CASH MARKET WRAP: Trump tweets roil markets

10 May 2019

Wheat

Sentiment was bearish over the week as specs continued to build shorts in the US and Europe, with moderate concerns over crop conditions in the US and Black Sea doing little to halt wheat’s slide.

By 1500 London time on Friday the SRW front-month contract was down 1.9% to $4.265/bu, while HRW was up 0.7% at $3.915/bu.

That meant the spread between the two had narrowed 3.5 points over the week – away from a 12-year gap hit last week – at around 30.5 points by Friday afternoon.

Cash trade was again disrupted by more holidays on the Black Sea.

Agricensus’ spot Russian 12.5% wheat assessment was down $2/mt to $207/mt FOB, while new crop for July was up $1/mt to $183/mt as buyers and seller ideas narrowed.

In Argentina, spot 12% wheat was down 1% over the week to $215/mt FOB Up River, while Australian APW dropped 1.5% to $211.25/mt as the AUD weakened against the USD.

Corn

Markets digested the twin issues of burgeoning South America supply, and the potential of the US farmer switching from corn to soybeans as rain continues to lash the Midwest.

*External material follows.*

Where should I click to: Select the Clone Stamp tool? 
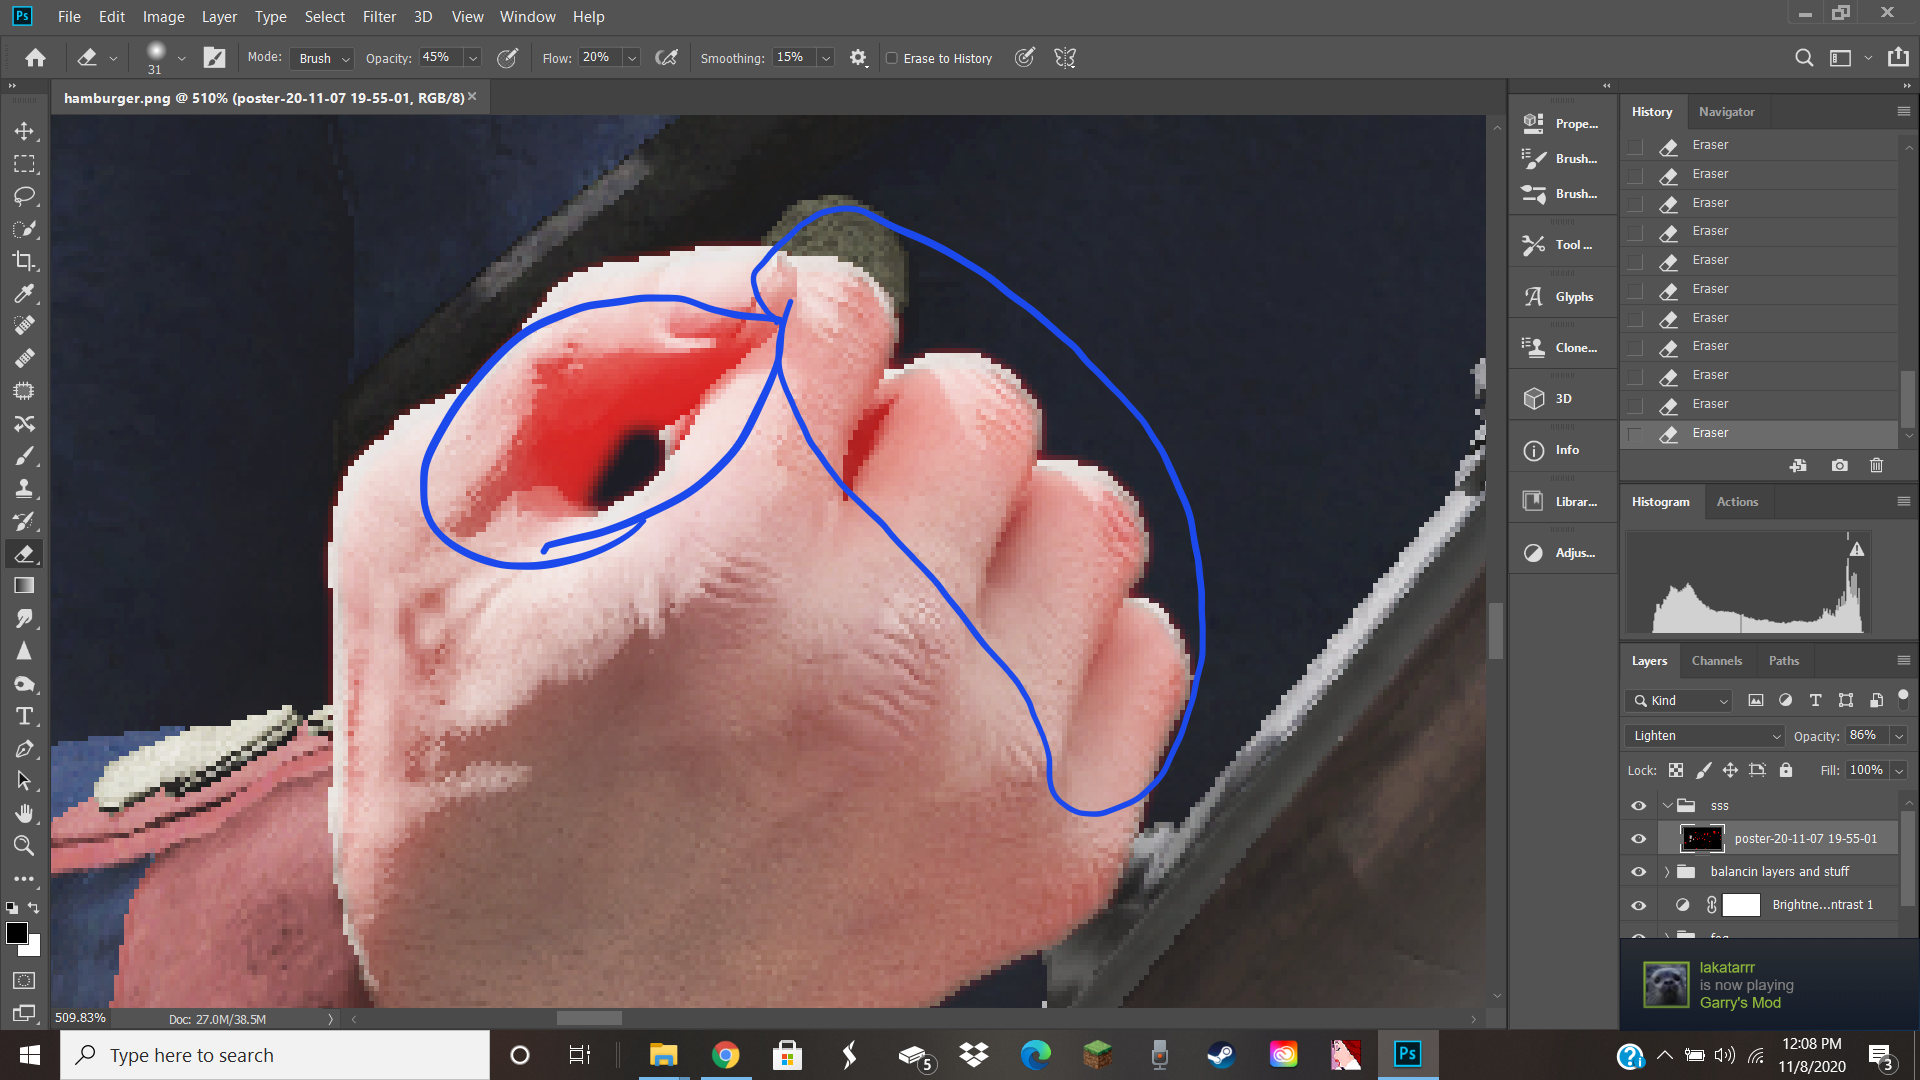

Into that, Trump's tweet at the start of the week that Chinese imports would face higher tariffs slammed beans and weighed on corn.

The underlying May futures contract ditched almost 20 cents, surpassing contract lows to reach $3.44/bu by Thursday.

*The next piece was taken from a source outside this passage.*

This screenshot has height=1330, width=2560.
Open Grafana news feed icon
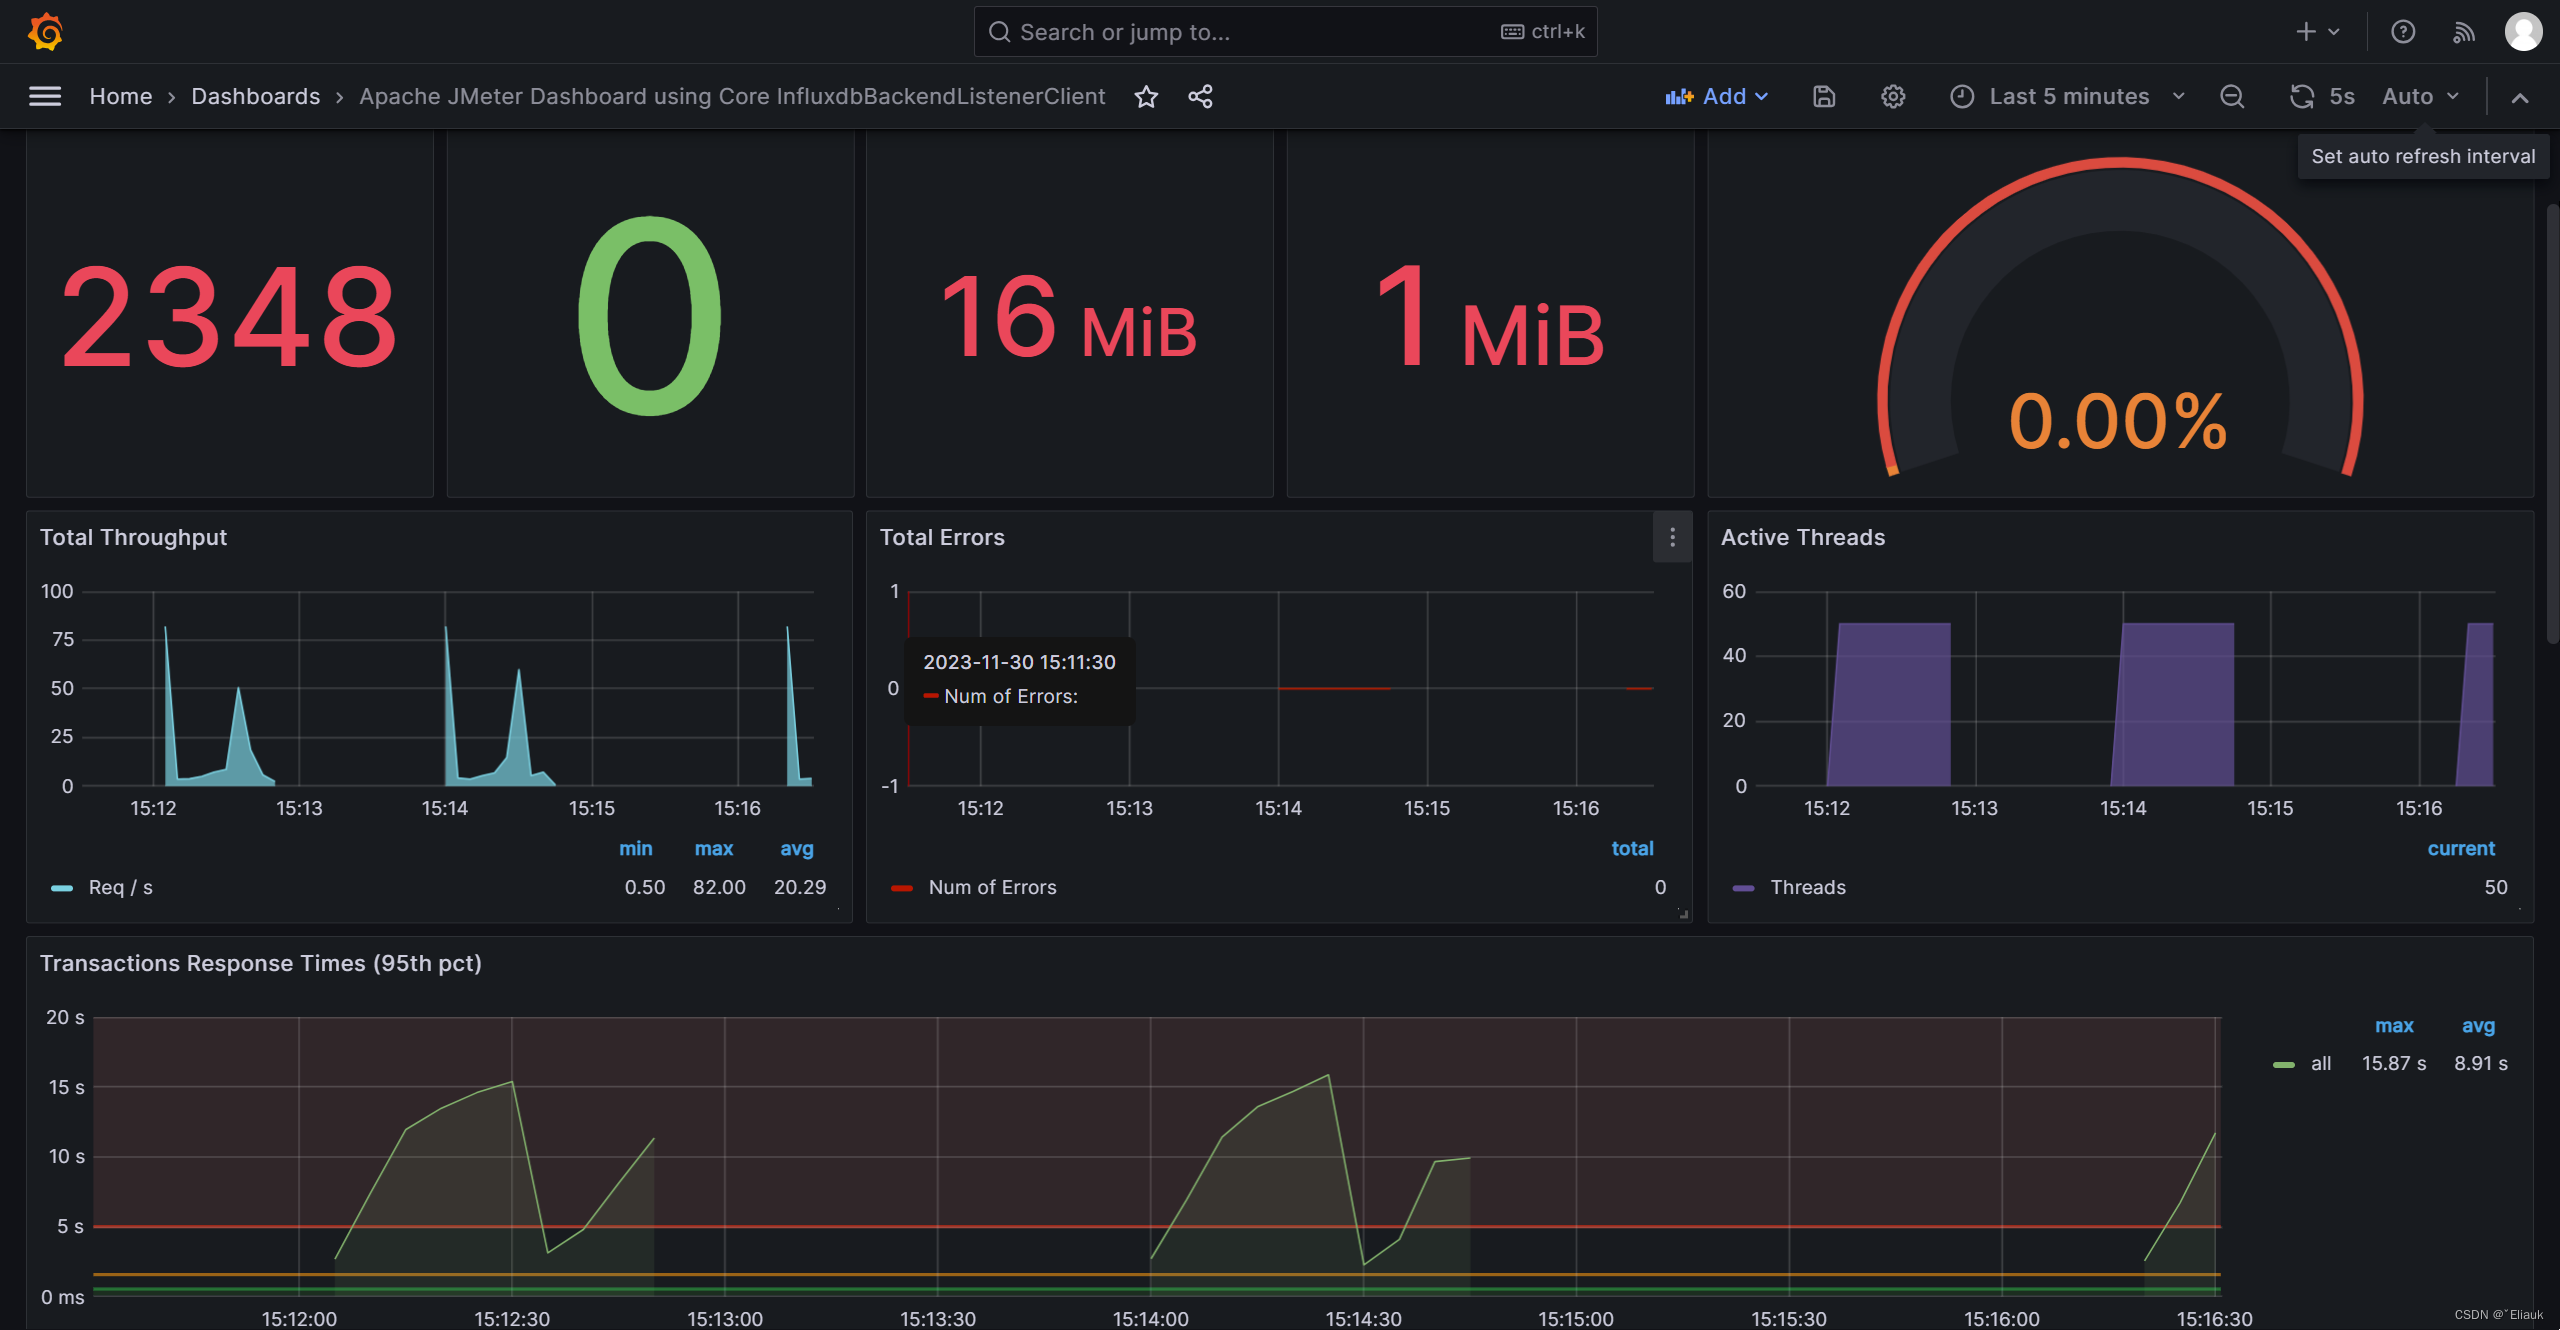[x=2463, y=31]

However, buyers focussed on meal and feed wheat purchases instead. Basis values were stable across most origins, letting flat prices do the work, but US FOB Gulf values firmed.

With US net sales slowing dramatically, June FOB Gulf offers in the low 70 cents over July futures will crimp export appetite.

APM-15 US Gulf FOB outright price dropped $5/mt over the week to $161.50/mt, although it is still $5/mt above APM-14 FOB Santos, as Brazil’s harvest kicks into gear, and a huge $13.50/mt above Argentina’s FOB Up River.

Soybeans

Futures hit an 11-year low by Thursday as Trump announced new tariffs on $200 billion of Chinese goods, moving from 10% to 25% which came into force on Friday.

China announced it would be taking retaliatory measures and that was enough to persuade markets it wasn’t a knee-jerk reaction.

July futures sank to $8.14/bu by Thursday, down 31 c/bu from $8.45/bu.

Premiums moved as you would expect – US premiums flatlined at 45-50 c/bu over July futures for June shipment, while Brazil premiums soared, rising 50% to 70 c/bu.

However, that only partially offset weaker futures and flat prices for FOB Brazil fell $1.50/mt to $324.75/mt by Thursday.

Without a trade resolution, premiums are expected to climb further as the Brazilian farmer licks his lips at becoming the only market for Chinese crushers.

In China those higher premiums fed straight into prices, but with soymeal surging on the expectation of a greater hike, gross crush margins look excellent at $33/mt – up 3% on the week.